Does it make you feel better to mock smugly the people affiliated with these institutions who have now had their worlds turned upside down? Well, that’s nice for you. We all have our ways of dealing with grief, I suppose.


Tim 09.03.05 at 10:33 am


Jim Milles 09.03.05 at 10:44 am

Almost every law school in the US is offering to admit displaced students from Tulane and Loyola-NO as visiting students, at no charge. The list is at http://www.aals.org/neworleans/schoolsbystate.html


Claire Bowern 09.03.05 at 11:02 am

Actually, Jonathan, the host institutions don’t get the fees.
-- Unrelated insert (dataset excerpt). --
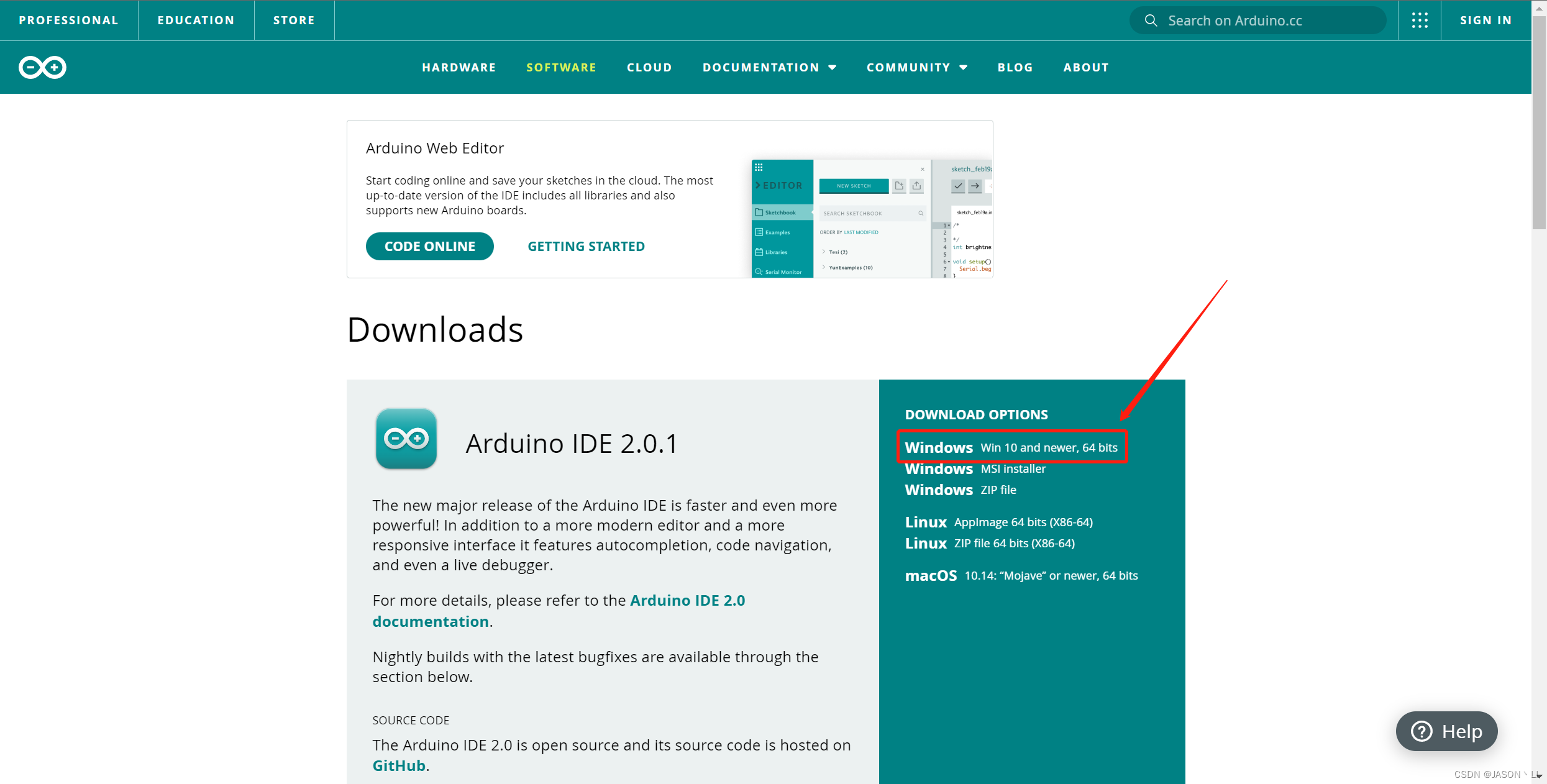This screenshot has height=784, width=1547.
Task: Click the Arduino infinity logo
Action: click(x=42, y=67)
Students who’ve already paid Tulane for the fall semester won’t be charged anything; those who haven’t yet paid will pay the host institution what they would have paid their home institution, and there is an expectation that the hosts will pass that on (this is from the American Council of Higher Education’s web site).

I don’t think the students will be able to “stay wherever they’ve gone” – it’s an ad hoc arrangement for a single semester. If they want to stay permanently they’d have to apply for transfer in the usual way.

At this stage, Xavier has not cancelled fall classes and students from Loyala are being hosted by SMU.

Rice is also hosting Houston-area Tulane students and as “not averse” to making emergency sabbatical arrangements for faculty on an ad hoc basis. (Anyone this affects should contact me about this.)


jb 09.03.05 at 7:29 pm

as someone more or less professionally required to be up on various responses to katrina by higher education, i have to say the most comprehensively helpful resource is scup’s katrina list. “case’s crisisxchange”:http://ws1.case.org/cgi-bin/wa.exe?SUBED1=crisisxchange&A=1 has also proven pretty useful.

claire is correct that the institutions taking on crisis-affected students won’t be receiving any tuition dollars (for the most part – a few of the early offers didn’t specify that explicitly.) as far the length of the arrangements, well, that varies. some are saying a single semester, some a year. after which point, presumably, a student will either return to his original institution or formally apply to transfer to his benefactor institution.

as a side note, several schools are looking to take on affected faculty and staff in limited numbers as well. here’s one, chosen nearly at random:

bq. Rensselaer [Polytechnic Institute] has also offered to accommodate a faculty member or student life professional from these universities to assist in creating the conditions necessary for the students’ success.